Learnings from a Microservices Migration journey

I’m Lima, a Product Engineer at John Lewis & Partners, focusing currently on building backend microservices for the johnlewis.com website.

My team has been building a product catalogue microservice that runs on Google Cloud and serves the needs of the John Lewis website. Our API now has ~30 consumers, including micro-frontend and other backend microservices, and it replaces a similar API hosted by a monolith package application.

We provide both GraphQL and REST endpoints for use. Here’s what we learnt during our journey of building this API.

Start small

Deciding what to do first when starting off with replacing an API that serves almost all product information needs on a website is a daunting task.

You don’t have to tackle a difficult or big thing when you are starting off. Starting small helps you prove your design choices and integration patterns without a major impact to the existing system landscape/website.

It is critical for you to know if what you’ve put in place works and can give you the performance you need. Doing a small thing first gives you much-needed feedback on your choices and helps you learn from them. It helps to de-risk your work.

The best choices are made if it is collaborative. The Product Manager/Delivery Lead may take the lead; but it is key to take input from the techies as well, as they bring valuable insight into the discussions.

Our team chose the recently viewed items panel (RVI) as the first consumer as it required very little data, but helped us to gain confidence in what we were doing. It was also a piece that wasn’t absolutely critical and wouldn’t bring the website down if it broke. It also took ~13% of traffic away from the API we were trying to replace.

Having something small running well in production is much better than a lot of non-productionised functionality.

Always ask why

While consumer-driven development helped us to focus on the needs of the consumer; really understanding why a feature was required enabled us to provide the best solutions for their needs.

Sometimes fields on existing APIs may be used just because they are there rather than because they are the best solution. A bit of prodding may reveal better ways to achieve the consumer need.

Photo by The 77 Human Needs System on Unsplash

Asking questions may help to uncover and acknowledge gaps in overall understanding of the system landscape and help provide architectural clarity.

Document the why

While it is important to know what a system/piece of logic is doing; something even more important is to know why.

As human beings it is impossible to remember all the reasons for choices or decisions we make all the time. Therefore, it is essential to have a place to refer back to when trying to remind ourselves of why something is the way it is.

This is not just useful for the team itself, but also for consumers and other stakeholders who may want to know why things are the way they are; especially if a long time has passed since the systems were built. They also help in avoiding incorrect assumptions around the design of your systems.

KDR template

We use Key Decision Records (KDRs) to document why we chose to do something in a certain way and what the consequences are. They can be as detailed or concise as you want them to be. We document our KDRs using the template in the image above and have them in Confluence under our project workspace.

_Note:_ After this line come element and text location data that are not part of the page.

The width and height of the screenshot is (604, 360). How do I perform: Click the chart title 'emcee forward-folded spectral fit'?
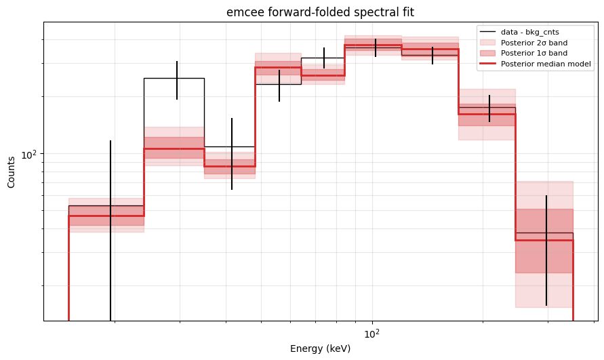320,12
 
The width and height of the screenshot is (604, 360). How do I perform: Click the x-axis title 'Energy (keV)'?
320,348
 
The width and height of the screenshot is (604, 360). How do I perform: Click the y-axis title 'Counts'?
11,172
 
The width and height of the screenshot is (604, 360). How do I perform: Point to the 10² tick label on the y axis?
30,154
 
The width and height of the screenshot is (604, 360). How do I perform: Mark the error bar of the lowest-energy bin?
110,231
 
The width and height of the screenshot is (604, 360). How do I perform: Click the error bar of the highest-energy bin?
546,251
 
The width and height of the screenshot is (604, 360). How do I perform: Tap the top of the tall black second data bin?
174,78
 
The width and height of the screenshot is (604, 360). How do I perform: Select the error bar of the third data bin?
232,154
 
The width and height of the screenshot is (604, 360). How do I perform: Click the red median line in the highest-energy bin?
544,240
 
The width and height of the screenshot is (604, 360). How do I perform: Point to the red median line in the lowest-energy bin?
106,216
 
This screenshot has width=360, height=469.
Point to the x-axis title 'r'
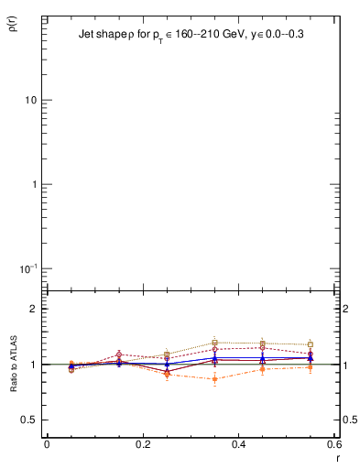(x=339, y=455)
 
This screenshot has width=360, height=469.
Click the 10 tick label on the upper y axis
(x=30, y=100)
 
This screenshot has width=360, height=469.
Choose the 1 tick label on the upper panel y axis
(x=34, y=184)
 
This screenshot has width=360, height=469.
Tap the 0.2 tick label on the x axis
(x=143, y=442)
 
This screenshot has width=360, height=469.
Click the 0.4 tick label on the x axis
(x=238, y=442)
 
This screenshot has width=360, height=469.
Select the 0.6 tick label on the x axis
(x=334, y=442)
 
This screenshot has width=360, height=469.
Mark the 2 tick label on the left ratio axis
(x=34, y=310)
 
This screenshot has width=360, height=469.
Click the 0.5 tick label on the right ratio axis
(x=349, y=420)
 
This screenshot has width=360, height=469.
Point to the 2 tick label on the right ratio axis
(x=346, y=310)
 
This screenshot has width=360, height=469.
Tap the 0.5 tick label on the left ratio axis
(x=30, y=420)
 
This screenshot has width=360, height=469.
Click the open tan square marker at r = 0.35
(x=214, y=343)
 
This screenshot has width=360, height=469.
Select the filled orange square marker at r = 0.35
(x=214, y=378)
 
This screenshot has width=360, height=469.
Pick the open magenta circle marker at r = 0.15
(x=119, y=354)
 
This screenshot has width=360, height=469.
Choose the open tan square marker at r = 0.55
(x=311, y=345)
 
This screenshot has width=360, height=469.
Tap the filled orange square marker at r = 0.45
(x=263, y=369)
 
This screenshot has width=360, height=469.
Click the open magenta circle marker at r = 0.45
(x=263, y=348)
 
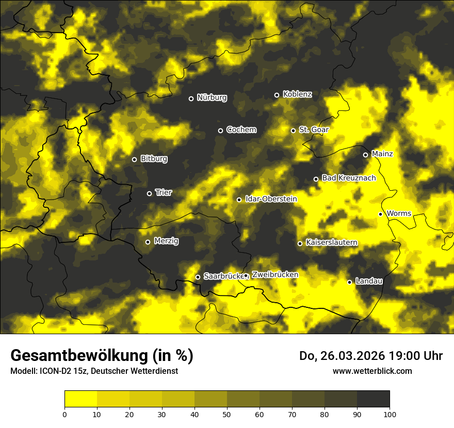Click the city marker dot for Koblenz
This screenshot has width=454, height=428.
(277, 95)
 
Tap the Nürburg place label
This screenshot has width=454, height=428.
(212, 97)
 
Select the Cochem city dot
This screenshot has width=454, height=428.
(220, 130)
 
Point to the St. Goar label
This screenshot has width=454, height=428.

Understand your bounded context

One of the things that comes up often is what the boundary of your domain is. Our bounded context from the outset was to provide core product data for the selling domain.

What is my domain

The information one needs to sell a product is quite different from what one needs to buy it into the business. The API we were trying to replace also provided some product buying information along with its selling information, which various consumers had come to rely on.

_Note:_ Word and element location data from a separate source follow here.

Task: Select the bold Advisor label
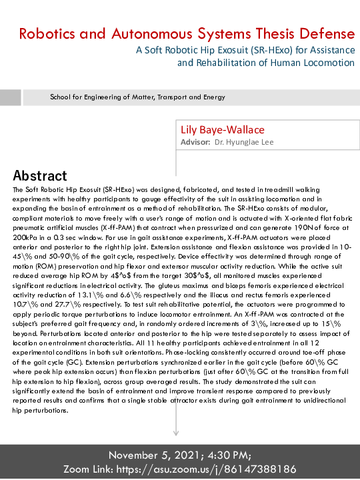(x=196, y=142)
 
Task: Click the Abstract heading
(x=40, y=176)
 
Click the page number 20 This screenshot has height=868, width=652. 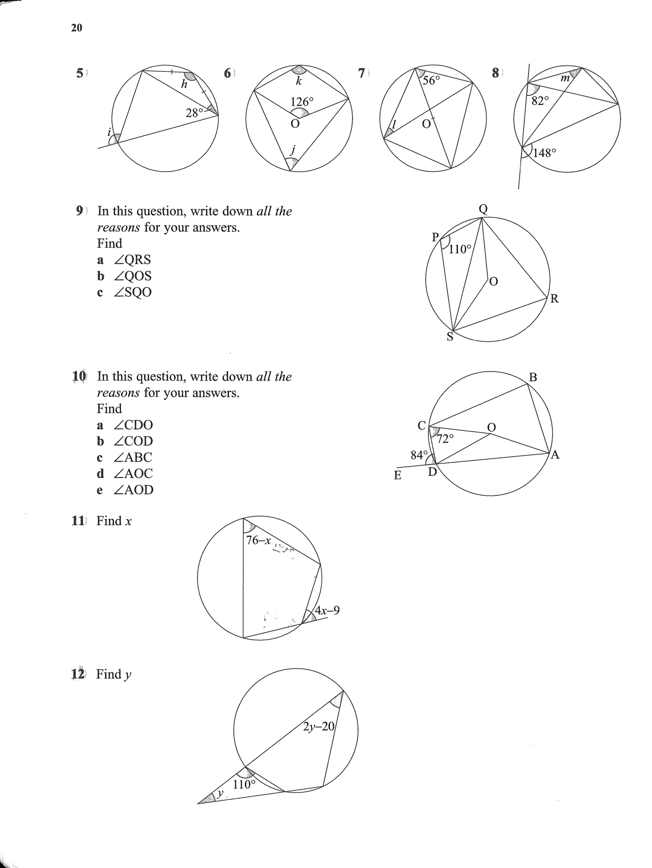[x=77, y=28]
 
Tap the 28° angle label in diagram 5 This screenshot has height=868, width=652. [x=194, y=112]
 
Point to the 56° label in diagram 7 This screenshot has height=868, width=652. [x=432, y=80]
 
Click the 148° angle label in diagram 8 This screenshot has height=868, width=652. [x=545, y=153]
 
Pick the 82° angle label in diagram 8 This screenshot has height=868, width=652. [x=540, y=101]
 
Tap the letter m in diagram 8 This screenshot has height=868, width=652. [x=565, y=78]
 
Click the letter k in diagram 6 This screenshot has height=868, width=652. [x=299, y=81]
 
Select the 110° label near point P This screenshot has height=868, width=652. [x=460, y=249]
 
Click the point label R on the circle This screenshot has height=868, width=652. [x=554, y=299]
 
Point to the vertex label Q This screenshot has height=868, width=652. [x=483, y=209]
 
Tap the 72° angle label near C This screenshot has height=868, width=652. [x=445, y=439]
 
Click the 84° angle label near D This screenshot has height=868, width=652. [x=419, y=455]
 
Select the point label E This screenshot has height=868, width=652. [x=398, y=475]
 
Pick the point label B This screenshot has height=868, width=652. [x=533, y=377]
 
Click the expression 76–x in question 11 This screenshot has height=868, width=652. [x=259, y=540]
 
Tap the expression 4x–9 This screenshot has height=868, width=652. [x=327, y=610]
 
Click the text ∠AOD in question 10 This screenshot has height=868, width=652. [x=133, y=490]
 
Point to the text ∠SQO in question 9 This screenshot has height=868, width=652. [x=133, y=292]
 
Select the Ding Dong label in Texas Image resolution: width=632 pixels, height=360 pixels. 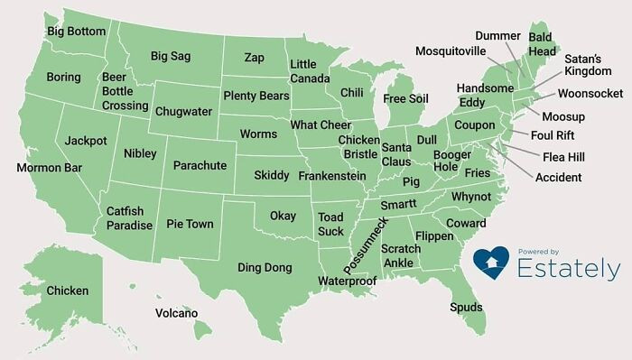(x=265, y=268)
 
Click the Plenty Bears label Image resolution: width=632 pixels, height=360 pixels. (x=255, y=96)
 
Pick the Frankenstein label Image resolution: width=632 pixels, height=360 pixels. (x=331, y=176)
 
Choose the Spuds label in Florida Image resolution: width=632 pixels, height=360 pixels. (x=466, y=308)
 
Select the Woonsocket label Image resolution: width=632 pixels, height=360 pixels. (x=590, y=94)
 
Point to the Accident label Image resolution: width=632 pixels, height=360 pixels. (x=558, y=177)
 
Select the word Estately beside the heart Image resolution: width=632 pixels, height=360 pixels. (x=569, y=269)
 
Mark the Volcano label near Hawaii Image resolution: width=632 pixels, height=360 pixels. (x=176, y=313)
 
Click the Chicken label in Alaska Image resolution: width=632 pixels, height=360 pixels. (x=68, y=291)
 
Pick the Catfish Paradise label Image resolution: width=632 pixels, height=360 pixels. (x=129, y=218)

There is also non-core product data that specialist selling services use for selling complex products like made-to-measure curtains and blinds, which the old API provided, but was not within the bounded context of our API.

These requirements meant we had to work with consumers to come up with a solution that worked for them as well as us, both in the short and long term. The process also helped identify and acknowledge the need for additional microservices in the architectural landscape.

This approach has helped us to keep our API clean and avoid unnecessary complexity.

Own what you expose on your API

It is important to be able to answer questions from future/existing consumers about the evolution of the API or accept additional feature requests. You may also need to field challenges to design decisions you’ve made for your API, for which the KDRs discussed above are quite useful.

These are part of the core responsibilities of your team and the discussions result in better overall appreciation of the design and architecture.

One of the key things that help in answering questions around availability of features is the team roadmap. It is always handy to have a link to the latest version of it, or know where to find it!

Photo by Slidebean on Unsplash

Another important thing is not to clutter your API with everything that is requested by consumers. Carefully consider whether a piece of information belongs on your API (bounded context) and if so, how it should be made available. It is important to expose just the right amount of information and only what is required.

There have been occasions on our team when API modelling has taken more time and energy than the actual implementation.

Know your consumers

It is important to know who your consumers are and how they use your API. One of the most useful ways for us to do this has been via Consumer Driven Contract Testing.

Pact consumer network graph

The consumer network graph that Pact provides gives an idea of all the consumers using a particular provider.

Having consumer-side Pacts help us in assessing the impact of any changes we intend to make and communicating with the impacted parties proactively.

The other important thing is to be available to your consumers to answer questions and clear doubts. We have a Slack channel that acts as our front door for any questions/suggestions/feedback/requests anyone has about our API. We monitor it during working hours with a dedicated rota.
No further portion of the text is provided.